Indeed, Democratic elites turn to self-described “Catholics” like Cuomo to shield their agenda from being labeled “anti-Catholic” or hostile to cherished moral and social values. Mario Cuomo was among the first to travel this well-worn path, publicly defying his Church. Since then, the spectacle of Catholics “courageously” defending legal abortion, embryonic stem-cell research and same-sex “marriage” has become commonplace. 

It’s good to know that a portrait of St. Thomas More, who Blessed John Paul II declared patron of statesmen and politicians, is close at hand for the governor. But there’s no direct evidence that Andrew Cuomo has grappled with the nature of this saint.

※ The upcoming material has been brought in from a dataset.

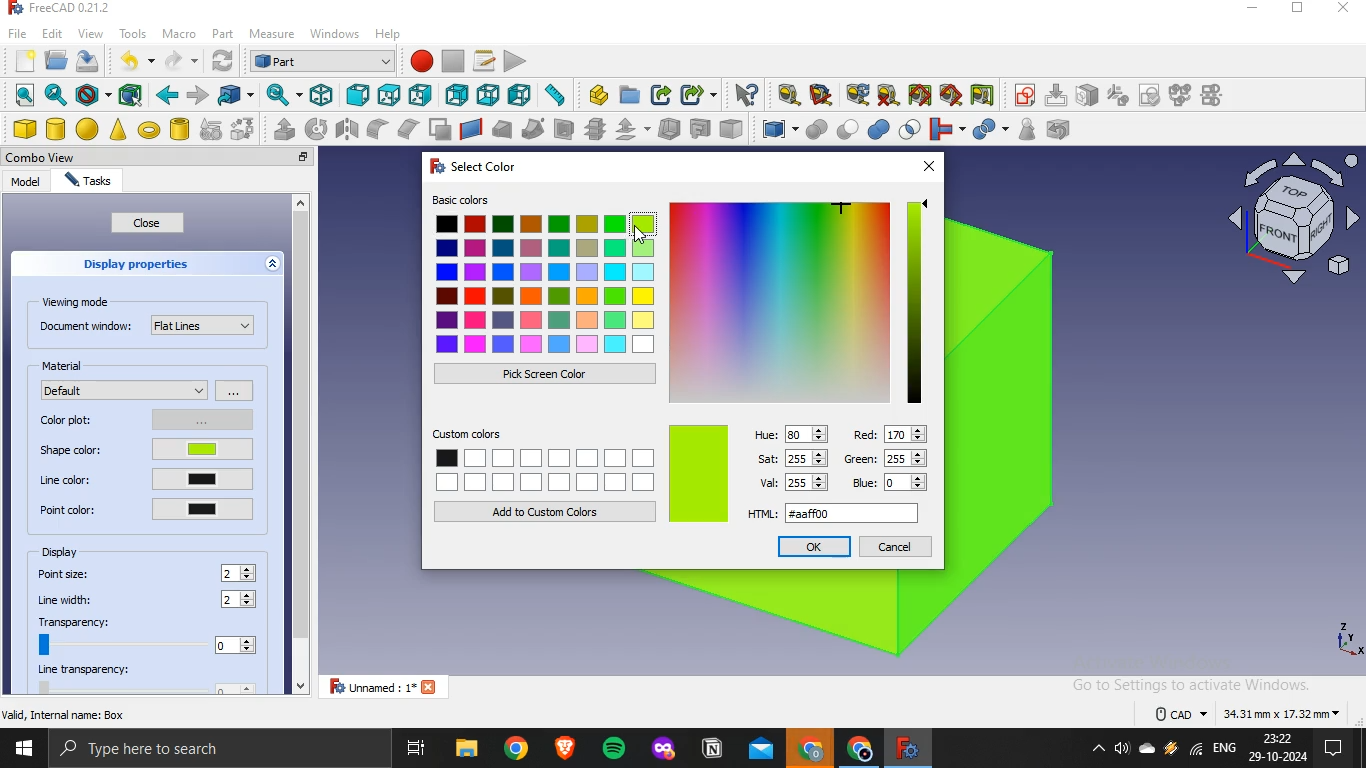 This screenshot has width=1366, height=768. What do you see at coordinates (322, 60) in the screenshot?
I see `workbench` at bounding box center [322, 60].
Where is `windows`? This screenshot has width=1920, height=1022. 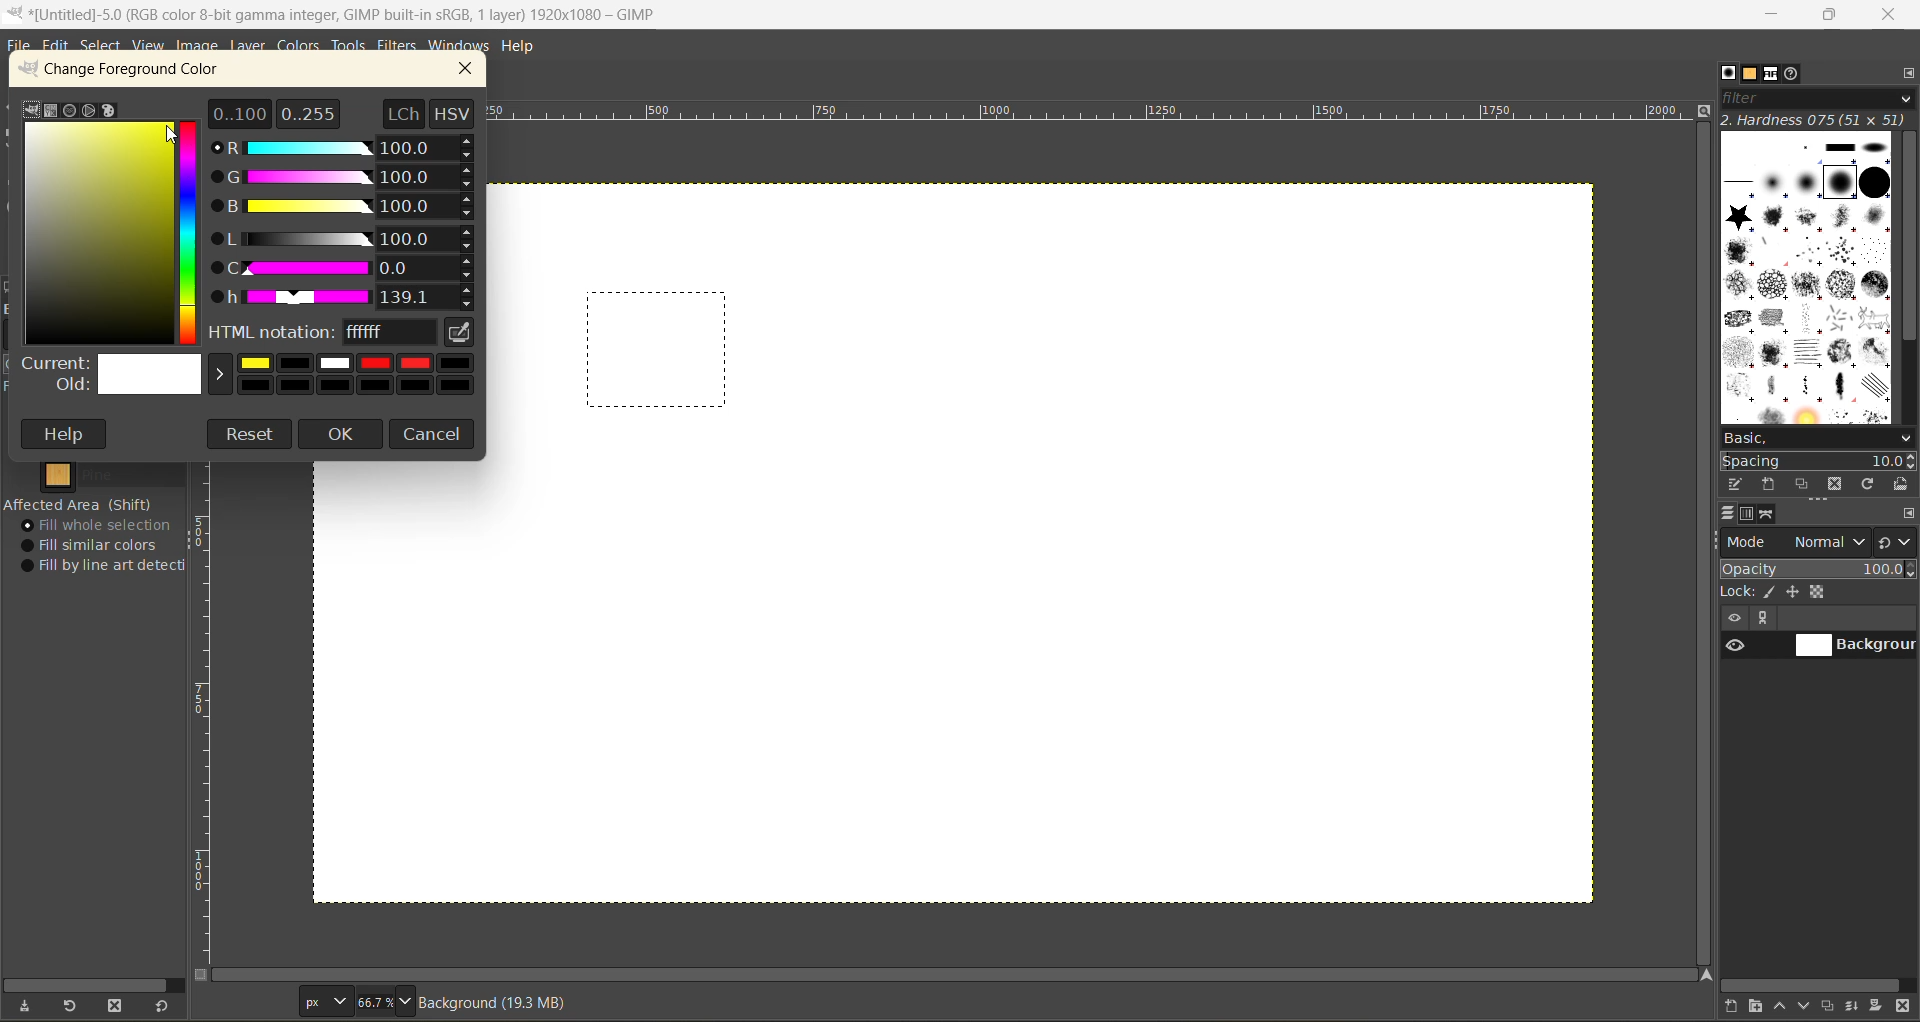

As one contemporary of Thomas More remarked upon his execution: “His death was of a piece with his life. There was nothing in it new, forced or affected. He did not look upon the severing of his head from his body as a circumstance that ought to produce any change in the disposition of his mind.”

Andrew Cuomo is “still a master schemer,” Dowd concludes, even as she revels in the newfound political stardom of this Catholic boy from Queens.

“At Sunday’s’ ‘gay pride’ parade in Manhattan, the guy who was once the cold insider blossomed into a cherished hero” — a secular savior who can heal the wounds inflicted by a sinful, misguided world.

Cuomo recalls the elation he experienced during the parade: “A father, maybe 60 years old, came up to me and said, ‘You know, I have a gay son, and I never really accepted him. And I shouldn’t have needed you to tell me that it was okay to accept my own boy. But I did.’”

As for the payoff, Dowd notes that “Cuomo is now the civil-rights leader among elected officials, a role President Obama should have proudly held. Cuomo, who now has a huge and excited base of millions of volunteers, activists and donors across the country, can press a button and raise millions.”

Almost every media story on the same-sex “marriage” victory in New York was graced with a picture of a radiant Cuomo, leading the “gay pride” march. 

Among the faithful, however, the bill’s passage — capping weeks of gloomy data on the sharp decline of sacramental marriage in the U.S. — serves as a wake-up call.

Everything is on the table if marriage is legally redefined and sacramental marriage doesn’t matter. Dowd didn’t intend it, but her column provides all the evidence we need to make critical changes in the transmission of faith and compelling teaching about true political and religious courage in today’s American landscape.

Joan Frawley Desmond is the Register’s senior editor.